According to the International Diabetes Federation, in 2017, 425 million people (20-79 years) worldwide (over 9% of the global population) are living with diabetes in 2017, and another 352 million people were at high risk of developing type 2 diabetes.
It has been estimated that one person dies from diabetes every six seconds and that 4 million deaths were caused by diabetes in 2017. Worryingly, the epidemic shows no signs of relenting, with the number of people living with diabetes expected to reach 629 million by 2045.

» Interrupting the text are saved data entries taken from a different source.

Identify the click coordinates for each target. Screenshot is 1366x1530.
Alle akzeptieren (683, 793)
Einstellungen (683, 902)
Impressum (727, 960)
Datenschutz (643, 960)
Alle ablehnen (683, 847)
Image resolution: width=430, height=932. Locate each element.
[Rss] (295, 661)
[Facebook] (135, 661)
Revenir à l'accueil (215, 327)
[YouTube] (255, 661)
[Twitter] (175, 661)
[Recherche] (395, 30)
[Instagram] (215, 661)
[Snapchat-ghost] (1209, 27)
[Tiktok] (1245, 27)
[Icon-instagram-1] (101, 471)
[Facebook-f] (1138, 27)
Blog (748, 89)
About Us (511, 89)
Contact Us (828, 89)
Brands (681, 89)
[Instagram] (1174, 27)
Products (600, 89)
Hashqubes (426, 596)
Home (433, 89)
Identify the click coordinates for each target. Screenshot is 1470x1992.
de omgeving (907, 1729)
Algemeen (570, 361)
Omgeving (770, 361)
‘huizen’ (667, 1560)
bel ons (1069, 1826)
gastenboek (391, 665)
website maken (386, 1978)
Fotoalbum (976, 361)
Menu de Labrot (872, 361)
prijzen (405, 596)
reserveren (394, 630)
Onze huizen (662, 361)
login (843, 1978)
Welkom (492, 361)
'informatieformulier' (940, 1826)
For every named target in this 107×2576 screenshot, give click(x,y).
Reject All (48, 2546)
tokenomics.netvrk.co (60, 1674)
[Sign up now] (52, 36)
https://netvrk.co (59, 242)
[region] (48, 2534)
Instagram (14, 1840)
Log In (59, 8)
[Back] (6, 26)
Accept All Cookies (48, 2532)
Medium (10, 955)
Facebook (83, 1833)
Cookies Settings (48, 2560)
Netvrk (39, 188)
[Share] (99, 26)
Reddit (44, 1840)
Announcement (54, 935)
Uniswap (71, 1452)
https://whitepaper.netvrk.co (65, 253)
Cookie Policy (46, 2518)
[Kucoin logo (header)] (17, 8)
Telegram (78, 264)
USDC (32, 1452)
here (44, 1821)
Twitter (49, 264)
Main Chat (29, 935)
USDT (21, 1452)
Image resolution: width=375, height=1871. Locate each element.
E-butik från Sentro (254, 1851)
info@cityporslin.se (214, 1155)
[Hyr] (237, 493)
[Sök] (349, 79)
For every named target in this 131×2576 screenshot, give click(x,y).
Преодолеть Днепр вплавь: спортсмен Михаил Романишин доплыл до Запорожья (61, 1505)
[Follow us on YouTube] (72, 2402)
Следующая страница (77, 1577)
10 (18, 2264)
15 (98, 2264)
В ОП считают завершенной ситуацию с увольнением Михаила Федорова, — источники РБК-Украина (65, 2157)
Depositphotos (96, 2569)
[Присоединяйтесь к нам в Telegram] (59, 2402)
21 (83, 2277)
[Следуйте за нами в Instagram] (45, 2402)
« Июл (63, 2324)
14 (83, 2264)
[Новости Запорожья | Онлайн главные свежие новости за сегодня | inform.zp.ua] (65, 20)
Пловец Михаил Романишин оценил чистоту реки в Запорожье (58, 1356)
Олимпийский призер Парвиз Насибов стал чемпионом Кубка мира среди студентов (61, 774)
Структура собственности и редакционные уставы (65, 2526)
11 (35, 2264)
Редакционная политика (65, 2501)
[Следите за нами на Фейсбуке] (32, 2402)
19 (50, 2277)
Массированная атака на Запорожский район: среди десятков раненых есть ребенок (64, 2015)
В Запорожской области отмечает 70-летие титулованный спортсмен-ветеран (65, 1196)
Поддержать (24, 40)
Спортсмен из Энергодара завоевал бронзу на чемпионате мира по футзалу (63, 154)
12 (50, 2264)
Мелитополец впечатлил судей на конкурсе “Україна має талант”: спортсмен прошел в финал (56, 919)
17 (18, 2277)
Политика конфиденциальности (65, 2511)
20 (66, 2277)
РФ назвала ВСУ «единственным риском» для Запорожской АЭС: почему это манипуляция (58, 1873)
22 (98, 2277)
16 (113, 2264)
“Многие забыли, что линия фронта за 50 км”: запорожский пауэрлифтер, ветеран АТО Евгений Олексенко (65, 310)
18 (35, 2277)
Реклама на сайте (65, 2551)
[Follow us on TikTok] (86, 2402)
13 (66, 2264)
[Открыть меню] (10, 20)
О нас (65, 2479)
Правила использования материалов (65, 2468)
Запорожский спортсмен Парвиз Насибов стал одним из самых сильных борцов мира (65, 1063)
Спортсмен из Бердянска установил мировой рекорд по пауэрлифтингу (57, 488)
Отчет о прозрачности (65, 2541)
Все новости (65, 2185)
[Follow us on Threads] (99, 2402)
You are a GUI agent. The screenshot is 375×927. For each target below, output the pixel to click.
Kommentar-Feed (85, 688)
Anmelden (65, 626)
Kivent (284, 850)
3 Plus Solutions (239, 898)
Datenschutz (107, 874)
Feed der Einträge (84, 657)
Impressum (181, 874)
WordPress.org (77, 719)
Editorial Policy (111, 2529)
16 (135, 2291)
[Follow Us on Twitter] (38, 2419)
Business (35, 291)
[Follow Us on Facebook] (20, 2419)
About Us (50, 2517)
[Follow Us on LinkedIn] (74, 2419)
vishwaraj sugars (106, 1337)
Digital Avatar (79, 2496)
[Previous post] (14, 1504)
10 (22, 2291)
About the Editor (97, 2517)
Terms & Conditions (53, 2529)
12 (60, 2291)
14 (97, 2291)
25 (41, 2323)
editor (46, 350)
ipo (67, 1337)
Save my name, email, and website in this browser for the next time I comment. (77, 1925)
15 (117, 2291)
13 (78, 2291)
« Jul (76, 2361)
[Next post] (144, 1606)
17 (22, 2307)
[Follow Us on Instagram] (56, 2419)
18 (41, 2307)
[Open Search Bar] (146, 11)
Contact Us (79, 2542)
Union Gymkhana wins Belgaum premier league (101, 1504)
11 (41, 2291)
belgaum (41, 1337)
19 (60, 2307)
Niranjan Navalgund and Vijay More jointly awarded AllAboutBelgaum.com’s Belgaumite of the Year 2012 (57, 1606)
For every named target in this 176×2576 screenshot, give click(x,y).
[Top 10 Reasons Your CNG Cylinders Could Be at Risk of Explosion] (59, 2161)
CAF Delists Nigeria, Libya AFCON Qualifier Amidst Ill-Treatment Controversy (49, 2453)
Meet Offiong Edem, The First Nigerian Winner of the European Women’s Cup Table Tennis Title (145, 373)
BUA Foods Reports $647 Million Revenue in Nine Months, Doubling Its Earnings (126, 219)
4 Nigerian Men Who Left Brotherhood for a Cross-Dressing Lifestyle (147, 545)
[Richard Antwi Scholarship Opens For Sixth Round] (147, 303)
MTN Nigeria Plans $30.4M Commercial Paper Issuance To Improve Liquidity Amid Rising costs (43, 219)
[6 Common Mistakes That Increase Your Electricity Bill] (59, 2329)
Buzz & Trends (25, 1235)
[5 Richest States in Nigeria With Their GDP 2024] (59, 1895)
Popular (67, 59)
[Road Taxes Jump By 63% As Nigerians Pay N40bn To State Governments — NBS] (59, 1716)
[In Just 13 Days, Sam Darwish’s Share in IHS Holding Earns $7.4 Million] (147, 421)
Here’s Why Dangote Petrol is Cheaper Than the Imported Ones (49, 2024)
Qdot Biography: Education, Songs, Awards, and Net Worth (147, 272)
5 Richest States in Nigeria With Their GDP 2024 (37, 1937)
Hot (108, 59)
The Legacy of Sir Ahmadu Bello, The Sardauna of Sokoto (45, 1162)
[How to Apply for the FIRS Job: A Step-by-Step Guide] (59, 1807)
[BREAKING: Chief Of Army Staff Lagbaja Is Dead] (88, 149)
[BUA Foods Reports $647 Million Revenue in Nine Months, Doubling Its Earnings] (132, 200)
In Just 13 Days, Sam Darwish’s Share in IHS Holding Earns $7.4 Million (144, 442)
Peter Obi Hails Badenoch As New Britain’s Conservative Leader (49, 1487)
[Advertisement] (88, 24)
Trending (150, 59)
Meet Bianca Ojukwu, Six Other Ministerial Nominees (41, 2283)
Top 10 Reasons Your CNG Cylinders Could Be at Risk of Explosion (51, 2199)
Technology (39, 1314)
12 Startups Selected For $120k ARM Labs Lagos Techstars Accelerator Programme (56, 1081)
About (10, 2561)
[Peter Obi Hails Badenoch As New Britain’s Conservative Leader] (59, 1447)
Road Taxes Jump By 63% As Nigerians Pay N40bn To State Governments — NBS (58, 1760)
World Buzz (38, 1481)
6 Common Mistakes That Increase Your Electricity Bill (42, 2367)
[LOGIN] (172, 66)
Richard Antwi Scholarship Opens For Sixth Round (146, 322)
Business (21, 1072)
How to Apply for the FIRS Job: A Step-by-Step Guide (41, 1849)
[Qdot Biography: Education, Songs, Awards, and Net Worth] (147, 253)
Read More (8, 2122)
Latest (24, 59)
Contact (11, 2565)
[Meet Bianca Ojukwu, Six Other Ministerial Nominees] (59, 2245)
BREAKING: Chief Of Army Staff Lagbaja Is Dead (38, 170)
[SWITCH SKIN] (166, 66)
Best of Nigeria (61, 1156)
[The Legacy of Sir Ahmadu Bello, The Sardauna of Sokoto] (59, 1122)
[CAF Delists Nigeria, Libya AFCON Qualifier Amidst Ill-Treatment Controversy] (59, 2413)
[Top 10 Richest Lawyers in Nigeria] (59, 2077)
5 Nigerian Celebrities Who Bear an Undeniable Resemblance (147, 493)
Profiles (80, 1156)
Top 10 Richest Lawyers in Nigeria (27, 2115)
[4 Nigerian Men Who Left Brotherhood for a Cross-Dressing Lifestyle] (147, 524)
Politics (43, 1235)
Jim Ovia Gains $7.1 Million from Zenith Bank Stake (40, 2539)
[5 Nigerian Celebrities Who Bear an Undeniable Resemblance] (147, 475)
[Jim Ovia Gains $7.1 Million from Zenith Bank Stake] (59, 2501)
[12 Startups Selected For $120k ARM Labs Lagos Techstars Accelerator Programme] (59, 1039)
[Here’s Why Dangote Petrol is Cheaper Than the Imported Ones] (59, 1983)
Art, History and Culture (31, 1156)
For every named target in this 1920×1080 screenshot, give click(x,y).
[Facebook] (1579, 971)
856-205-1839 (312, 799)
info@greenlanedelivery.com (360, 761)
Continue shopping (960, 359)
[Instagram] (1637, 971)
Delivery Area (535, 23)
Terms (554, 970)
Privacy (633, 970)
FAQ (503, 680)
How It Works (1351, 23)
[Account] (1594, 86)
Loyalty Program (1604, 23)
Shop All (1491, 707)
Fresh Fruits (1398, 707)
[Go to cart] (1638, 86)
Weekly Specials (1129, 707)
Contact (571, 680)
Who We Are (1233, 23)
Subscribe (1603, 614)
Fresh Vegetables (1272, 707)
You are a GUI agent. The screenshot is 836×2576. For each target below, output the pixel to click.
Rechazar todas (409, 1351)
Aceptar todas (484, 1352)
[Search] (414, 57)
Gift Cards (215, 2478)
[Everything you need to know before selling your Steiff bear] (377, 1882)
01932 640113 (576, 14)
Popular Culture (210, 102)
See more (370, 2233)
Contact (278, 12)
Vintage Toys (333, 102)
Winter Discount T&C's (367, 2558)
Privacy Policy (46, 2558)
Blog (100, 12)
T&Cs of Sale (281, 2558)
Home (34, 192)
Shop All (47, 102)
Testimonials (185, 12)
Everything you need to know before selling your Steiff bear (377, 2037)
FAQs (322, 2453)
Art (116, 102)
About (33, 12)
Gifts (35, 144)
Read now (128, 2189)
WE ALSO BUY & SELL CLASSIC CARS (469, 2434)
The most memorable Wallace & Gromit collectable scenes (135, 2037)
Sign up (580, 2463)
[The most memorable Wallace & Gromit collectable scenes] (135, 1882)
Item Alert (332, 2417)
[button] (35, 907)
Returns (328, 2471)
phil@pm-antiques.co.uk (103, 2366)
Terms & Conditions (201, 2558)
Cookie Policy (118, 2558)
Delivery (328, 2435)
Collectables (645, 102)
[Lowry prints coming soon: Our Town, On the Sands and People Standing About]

Accuracy of Blood Glucose Meters
Development of blood glucose meter validation
As listed below, protocols to validate blood glucose meters independently were initiated by the American Diabetes Association in 1987. Several organisations, including the FDA, the Canadian Standards Association, and the US based Clinical and Laboratory Standards Institute (or the National Committee for Clinical Laboratory Standards as it was known prior to 2005) also developed validation criteria, many of which were revised. Apart from the 2013 CLSI standard, most of these have since been either withdrawn or superseded. The ISO, in conjunction with CEN, developed a draft standard 15197 in 2000, which was finalised in 2002 and revised in 2003 and 2013. The most recent call for new validation procedures has been made by Klonoff et al in 2015. Error Grids
Error grid analysis, to quantify the potential harm of error levels in blood glucose meters for self-measurement, as against reference measurements, was first postulated by Clarke et al in 1987 with the grid, described in the paper, becoming known as the Clarke Error Grid.  Parkes et al. published an alternative Consensus Error Grid, also known as the Parkes Error Grid, in 2000  and this now forms part of ISO 15197:2013. Klonoff et al described a Surveillance Error Grid in 2014 .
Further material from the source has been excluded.